▸ **Goal of the exercise**: Quote the records below word for word, starting with the line that contains "Screen dimensions: 1072x1651" and going on through the end of the records. Leave the pictures out of your answer.
--- start of Records for the task ---
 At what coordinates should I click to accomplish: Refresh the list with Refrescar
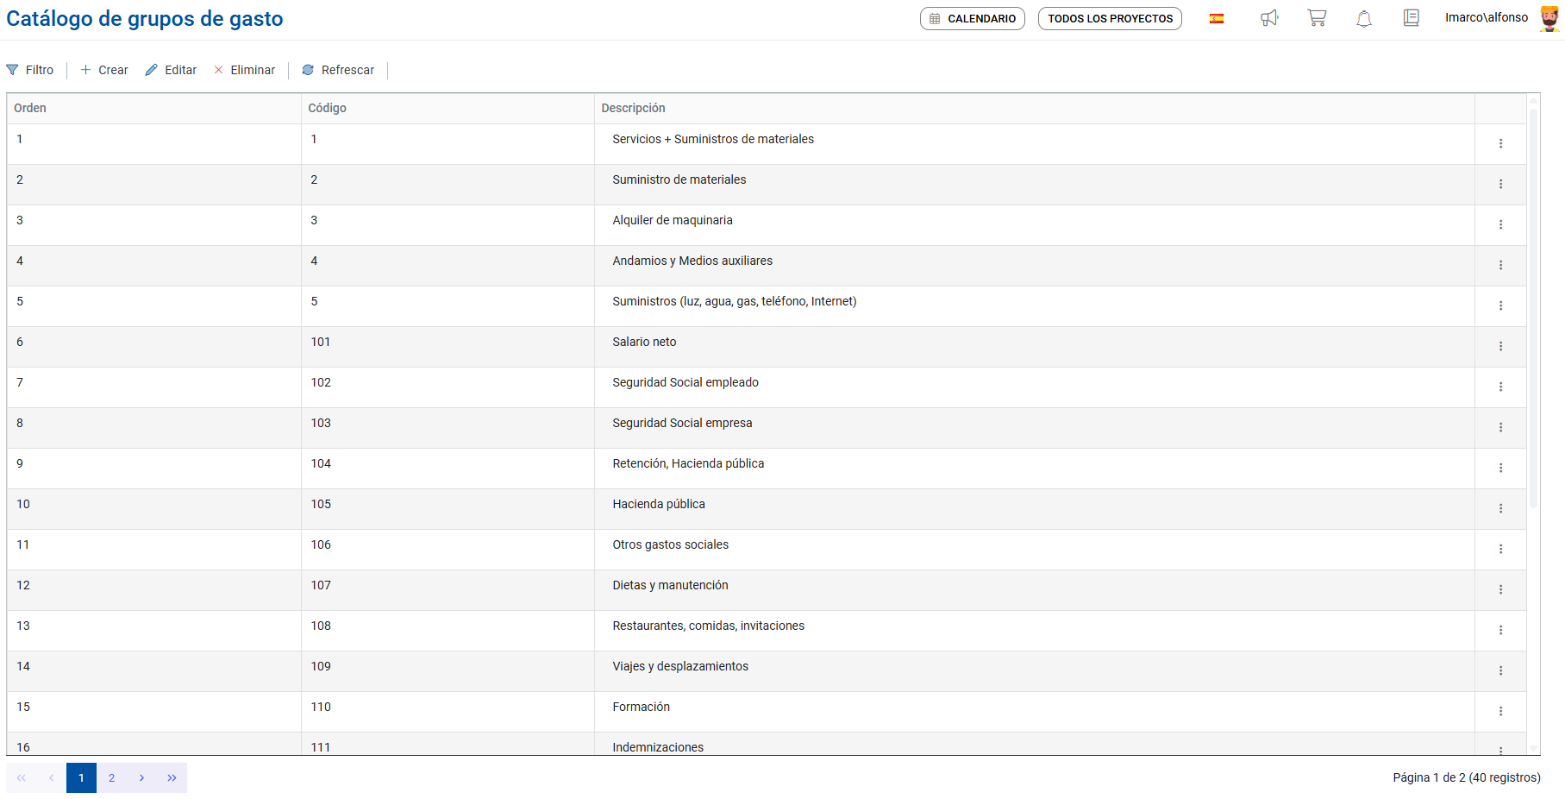coord(338,70)
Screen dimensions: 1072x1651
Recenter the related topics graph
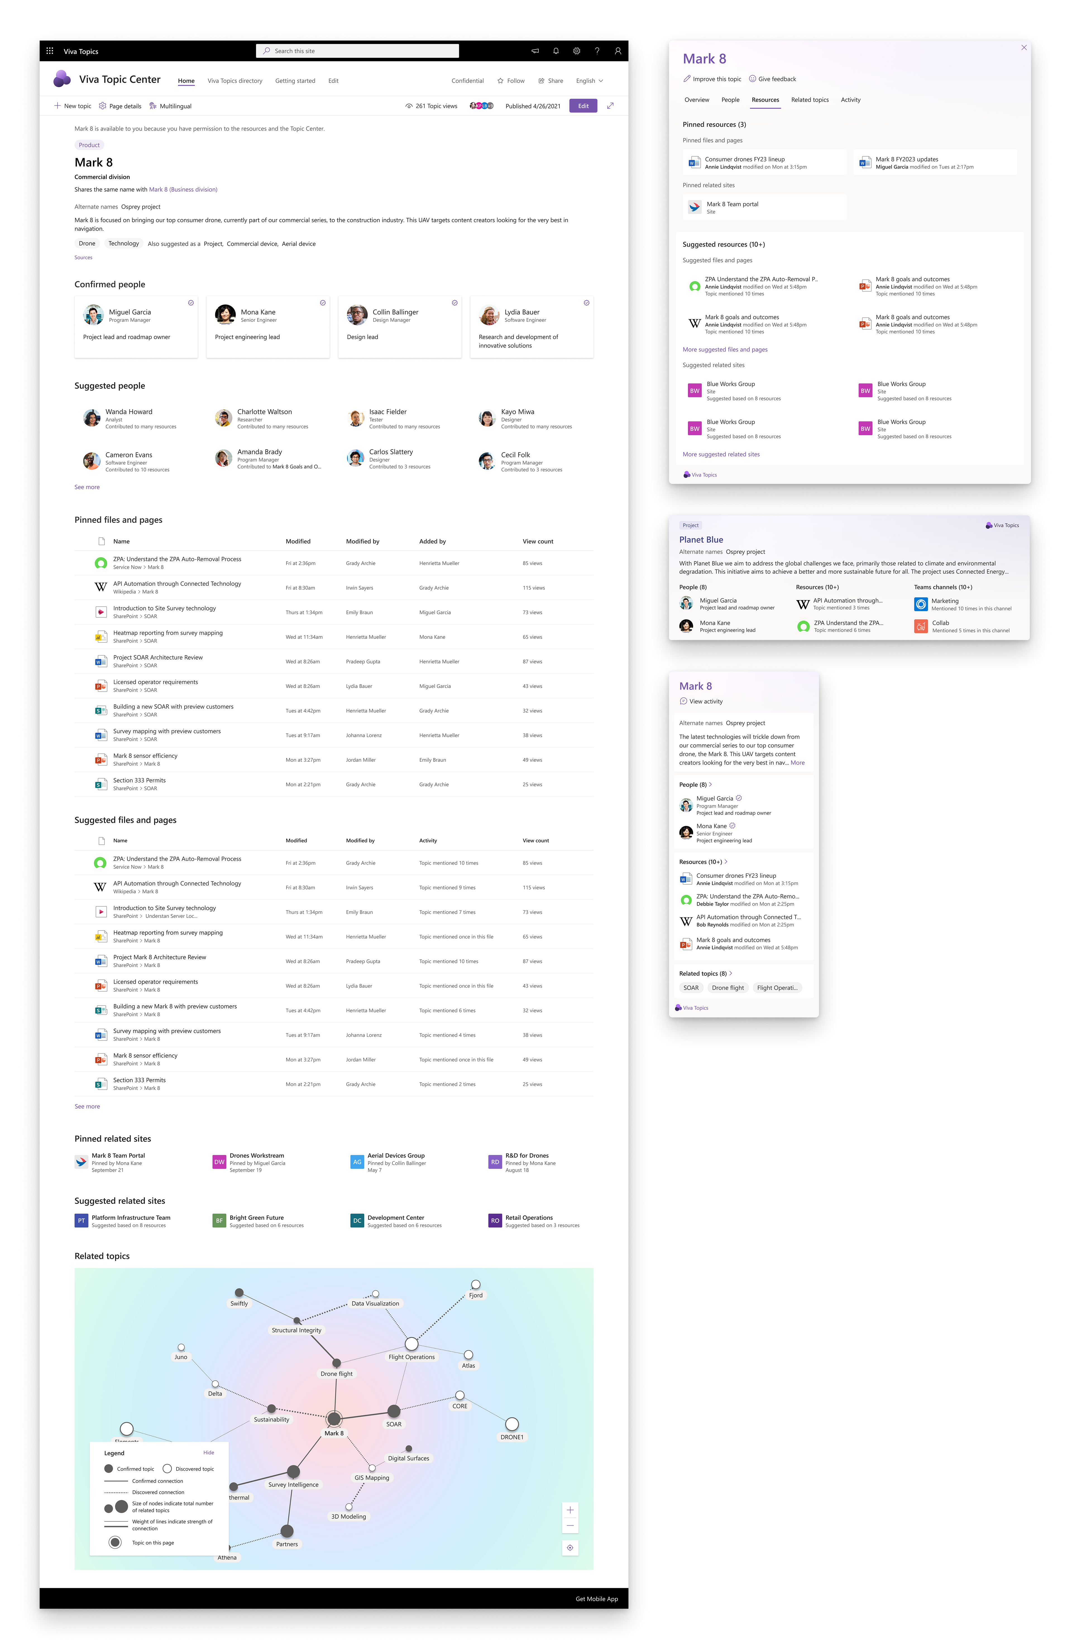click(570, 1548)
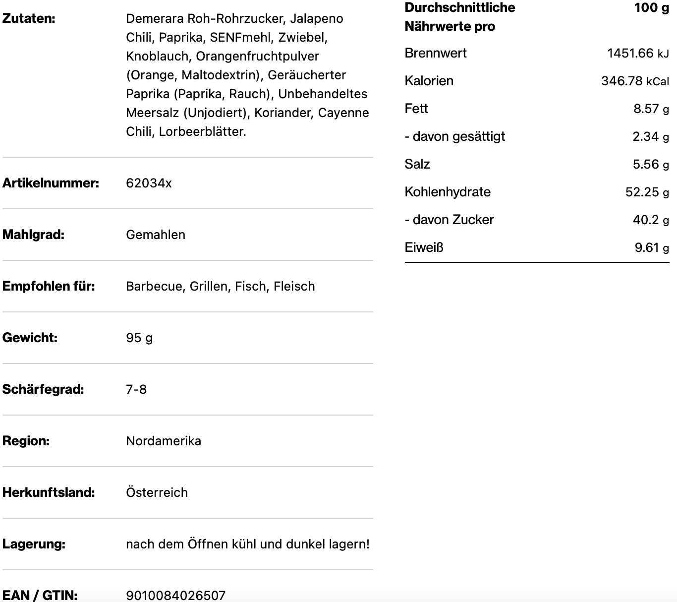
--- end of Records for the task ---
▸ **Solved exercise**:
Screen dimensions: 1072x1651
Recenter the related topics graph
click(570, 1548)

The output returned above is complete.